RE: Linux should better cope with power failure

From: Torrey Hoffman (torrey.hoffman@myrio.com)
Date: Mon Mar 19 2001 - 16:16:57 EST


Otto Wyss wrote:
> situation was switching power off and on after a few minutes of
> inactivity. From the impression I got during the following startup, I

You aren't giving a lot of detail here. I assume your startup scripts run
fsck, and you saw a lot of errors. Were any of them uncorrectable?

> assume Linux (2.4.2, EXT2-filesystem) is not very suited to any power
> failiure or manually switching it off. Not even if there wasn't any
> activity going on.

That is correct. Pulling the plug on non-journaled filesystems is a
bad idea.

> Shouldn't a good system allways try to be on the save side?

Yes. Some of this is your responsibility. You have several options:
1. Get a UPS. That would not have helped your particular problem,
   but it's a good idea if you care about data integrity.

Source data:
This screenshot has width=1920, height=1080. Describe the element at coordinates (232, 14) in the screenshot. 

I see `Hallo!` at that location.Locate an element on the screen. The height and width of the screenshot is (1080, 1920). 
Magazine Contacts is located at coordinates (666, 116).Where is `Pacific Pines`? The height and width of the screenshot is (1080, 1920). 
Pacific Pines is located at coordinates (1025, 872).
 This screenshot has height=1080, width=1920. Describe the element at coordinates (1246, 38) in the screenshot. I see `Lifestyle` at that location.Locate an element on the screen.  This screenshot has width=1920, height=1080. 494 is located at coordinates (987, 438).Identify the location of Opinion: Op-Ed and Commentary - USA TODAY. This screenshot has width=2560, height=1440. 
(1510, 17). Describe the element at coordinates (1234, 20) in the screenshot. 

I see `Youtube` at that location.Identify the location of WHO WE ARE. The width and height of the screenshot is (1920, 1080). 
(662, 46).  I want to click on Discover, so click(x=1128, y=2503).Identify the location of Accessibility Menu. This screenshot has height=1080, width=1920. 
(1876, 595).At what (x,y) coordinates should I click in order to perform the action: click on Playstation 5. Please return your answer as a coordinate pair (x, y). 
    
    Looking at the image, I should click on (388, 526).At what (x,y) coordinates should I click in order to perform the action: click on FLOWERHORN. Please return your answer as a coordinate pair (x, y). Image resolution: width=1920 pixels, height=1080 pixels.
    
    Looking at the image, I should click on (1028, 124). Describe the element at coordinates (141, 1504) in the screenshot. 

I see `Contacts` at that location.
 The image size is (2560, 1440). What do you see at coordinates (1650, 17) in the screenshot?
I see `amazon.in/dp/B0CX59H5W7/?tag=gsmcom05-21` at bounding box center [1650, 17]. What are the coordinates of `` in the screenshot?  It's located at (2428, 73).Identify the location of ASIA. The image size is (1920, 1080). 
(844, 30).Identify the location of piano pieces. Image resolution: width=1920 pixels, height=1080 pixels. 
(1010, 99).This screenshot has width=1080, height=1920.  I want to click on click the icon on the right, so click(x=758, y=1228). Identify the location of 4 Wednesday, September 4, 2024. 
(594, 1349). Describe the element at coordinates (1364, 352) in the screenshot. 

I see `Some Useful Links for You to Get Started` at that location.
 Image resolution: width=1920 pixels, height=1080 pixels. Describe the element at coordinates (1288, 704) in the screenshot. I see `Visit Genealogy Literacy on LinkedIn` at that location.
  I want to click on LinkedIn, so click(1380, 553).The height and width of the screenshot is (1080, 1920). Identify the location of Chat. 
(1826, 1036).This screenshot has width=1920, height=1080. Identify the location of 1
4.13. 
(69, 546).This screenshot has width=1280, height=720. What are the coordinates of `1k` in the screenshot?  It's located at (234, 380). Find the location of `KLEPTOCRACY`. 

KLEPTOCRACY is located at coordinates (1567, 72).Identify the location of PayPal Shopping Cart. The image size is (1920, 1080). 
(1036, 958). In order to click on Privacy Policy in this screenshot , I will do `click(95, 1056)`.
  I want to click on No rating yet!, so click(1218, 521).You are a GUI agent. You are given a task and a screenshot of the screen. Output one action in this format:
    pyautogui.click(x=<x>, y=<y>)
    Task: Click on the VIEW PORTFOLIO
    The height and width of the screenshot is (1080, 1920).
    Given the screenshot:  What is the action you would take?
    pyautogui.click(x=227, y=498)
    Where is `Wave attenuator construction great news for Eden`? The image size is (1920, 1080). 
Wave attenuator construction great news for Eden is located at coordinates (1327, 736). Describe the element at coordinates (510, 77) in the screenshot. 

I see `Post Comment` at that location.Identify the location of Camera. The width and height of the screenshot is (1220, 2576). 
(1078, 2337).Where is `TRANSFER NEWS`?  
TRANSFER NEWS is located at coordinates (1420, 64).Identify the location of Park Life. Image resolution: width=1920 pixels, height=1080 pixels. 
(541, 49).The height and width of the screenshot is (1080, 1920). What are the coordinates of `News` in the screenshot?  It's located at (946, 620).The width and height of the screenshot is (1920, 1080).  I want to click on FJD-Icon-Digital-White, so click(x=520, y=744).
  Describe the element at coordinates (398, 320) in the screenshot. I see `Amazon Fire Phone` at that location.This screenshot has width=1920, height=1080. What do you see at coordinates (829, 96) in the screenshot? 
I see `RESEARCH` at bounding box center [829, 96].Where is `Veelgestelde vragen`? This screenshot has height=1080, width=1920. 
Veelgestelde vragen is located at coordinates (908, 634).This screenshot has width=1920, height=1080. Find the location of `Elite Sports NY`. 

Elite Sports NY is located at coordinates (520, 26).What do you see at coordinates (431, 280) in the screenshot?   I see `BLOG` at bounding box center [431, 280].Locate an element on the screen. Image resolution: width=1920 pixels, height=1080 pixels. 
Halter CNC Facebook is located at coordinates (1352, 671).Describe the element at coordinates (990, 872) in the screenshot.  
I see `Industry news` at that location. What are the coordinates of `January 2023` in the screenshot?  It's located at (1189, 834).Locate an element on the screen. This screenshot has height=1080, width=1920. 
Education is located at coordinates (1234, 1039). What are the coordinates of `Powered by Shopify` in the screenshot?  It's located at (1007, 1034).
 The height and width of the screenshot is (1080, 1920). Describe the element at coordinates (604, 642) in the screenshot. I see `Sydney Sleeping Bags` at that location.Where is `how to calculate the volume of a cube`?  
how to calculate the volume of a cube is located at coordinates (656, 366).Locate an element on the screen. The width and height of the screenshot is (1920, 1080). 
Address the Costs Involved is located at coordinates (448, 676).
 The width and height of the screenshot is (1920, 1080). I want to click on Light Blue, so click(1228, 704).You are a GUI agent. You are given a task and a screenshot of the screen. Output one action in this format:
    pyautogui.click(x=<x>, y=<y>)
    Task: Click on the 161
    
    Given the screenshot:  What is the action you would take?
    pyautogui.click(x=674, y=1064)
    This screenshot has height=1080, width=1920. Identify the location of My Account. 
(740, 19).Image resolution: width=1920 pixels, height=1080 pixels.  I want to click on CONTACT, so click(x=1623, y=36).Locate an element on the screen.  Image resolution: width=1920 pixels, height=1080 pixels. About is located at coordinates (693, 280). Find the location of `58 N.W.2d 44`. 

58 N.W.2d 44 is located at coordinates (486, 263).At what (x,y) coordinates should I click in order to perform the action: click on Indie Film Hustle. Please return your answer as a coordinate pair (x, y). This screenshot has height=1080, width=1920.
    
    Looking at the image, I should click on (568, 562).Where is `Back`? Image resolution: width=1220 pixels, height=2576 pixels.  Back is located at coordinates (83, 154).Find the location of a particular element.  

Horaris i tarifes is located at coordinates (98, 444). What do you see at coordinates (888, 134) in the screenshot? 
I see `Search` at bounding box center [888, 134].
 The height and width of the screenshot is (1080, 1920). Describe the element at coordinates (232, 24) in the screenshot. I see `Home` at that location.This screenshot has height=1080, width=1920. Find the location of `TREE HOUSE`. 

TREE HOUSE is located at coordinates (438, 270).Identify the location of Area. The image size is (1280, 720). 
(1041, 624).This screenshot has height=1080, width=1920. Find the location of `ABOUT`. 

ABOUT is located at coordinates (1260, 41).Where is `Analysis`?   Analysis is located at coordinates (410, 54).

◆ What to work on:
1. Answer these about the power failure post:
(a) Which Linux version and filesystem does Otto Wyss name?
(b) According to the reply, pulling the plug on what kind of filesystem is a bad idea?
(c) What is the first option the reply lists?
2. From the power failure post, extract the text from "You aren't giving" to "activity going on.", copied word for word.

◆ Responses for each task:
1.
(a) Linux 2.4.2 with the EXT2 filesystem.
(b) Non-journaled filesystems.
(c) Get a UPS.

2.
You aren't giving a lot of detail here. I assume your startup scripts run
fsck, and you saw a lot of errors. Were any of them uncorrectable?

> assume Linux (2.4.2, EXT2-filesystem) is not very suited to any power
> failiure or manually switching it off. Not even if there wasn't any
> activity going on.